Aside from recruiting only 87 of the needed 275 patients randomized to this trial, several other factors limit the ability to utilize any meaningful results. Of those randomized, nearly 50% of these patients were "incident" patients without LVH, limiting the possibility of "regression" of left ventricular mass by nocturnal hemodialysis in such a short study period. In addition, of those randomized to the nocturnal arm only 87% completed the 12 months study period and nearly 25% of those that did participate in the nocturnal arm failed to adhere to the five times a week nocturnal schedule demonstrating a surprising degree of noncompliance.
Studying subjects who were much younger and healthier at baseline looking for LVH regression is an exercise in absurdity. Unfortunately, many may use this failed study as a basis for excluding nocturnal dialysis treatment availability by calling it negative when it is null and void because it is underpowered, over selected and seriously flawed.
There is no reason to doubt the benefits of NHHD even with this publication.

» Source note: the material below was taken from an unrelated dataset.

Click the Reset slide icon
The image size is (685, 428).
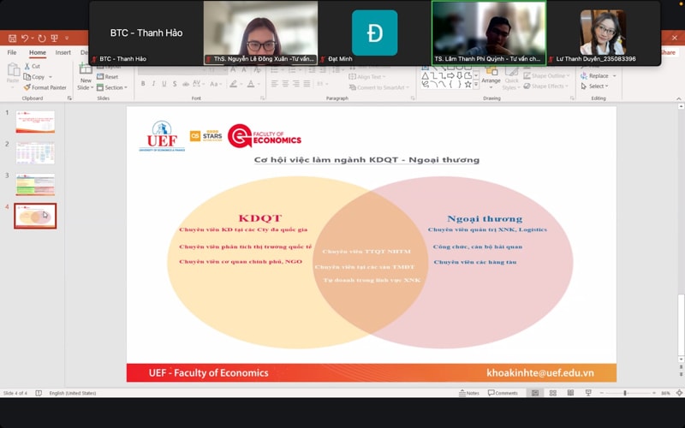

Despite the lack of a significant finding in this trial, the result is not because of a treatment failure, but instead due to severe flaws within the study itself, some of which I have noted above. There truly is no need for further studies before offering NHHD to more American patients. The biggest failure of the FHN nocturnal study is that they called for it in the first place. We have wasted nearly ten years waiting for this study to only find disappointment in its serious shortcomings. Many opposed this study from the outset, they were right then, they are right today. It is time to proceed with our best evidence, even if much of it is observational.
I am greatly sadened that such a respected researcher from of all places, the University of Washington in Seattle where Scribner lead the charge promoting longer and more frequent hemodialysis would venture such an unsupported opinion from such a failed RCT. It appears that any result that comes from a randomized and controlled trial must be accepted as gospel truth even though there are fatal errors in execution and design of this study.
I believe the lack of a cogent hypothesis may be the root cause of researchers such as Dr. Hall making absurd recommendations against more frequent hemodialysis. We know and understand that short, infrequent hemodialysis results in serious cardiovascular decline and poor fluid management over a period of years on convention in-center hemodialysis. How can a researcher expect to find differences among 87 patients who have a significantly lower mortality to start than the standard USRDS population, higher residual urine function than the original FHN nocturnal protocol specified, higher levels of incident dialysis and less vintage patients who would have had the opportunity to develop LVH and cardiovascular compromise in the first place.
Understanding the demographics of the study population of the FHN nocturnal study, it is not surprising at all that there were no significant differences in LVH and physical activity scores in the study subjects. After all, these were healthier than normal patients at the onset of the study without enough time on dialysis to develop the types of cardiovascular morbidity and pathology that nocturnal dialysis best prevents. Perhaps one day, a major medical journal will publish a McMaster type review of the FHN nocturnal study so that the nephrology community can place this study in it's proper place as a failed and poorly executed randomized and controlled trial that did not meet its set goals or standards. Until that time, it appears that we will be subject to more and more negative diatribes from the FHN authors. I find that a sad use of millions of dollars and patients lives.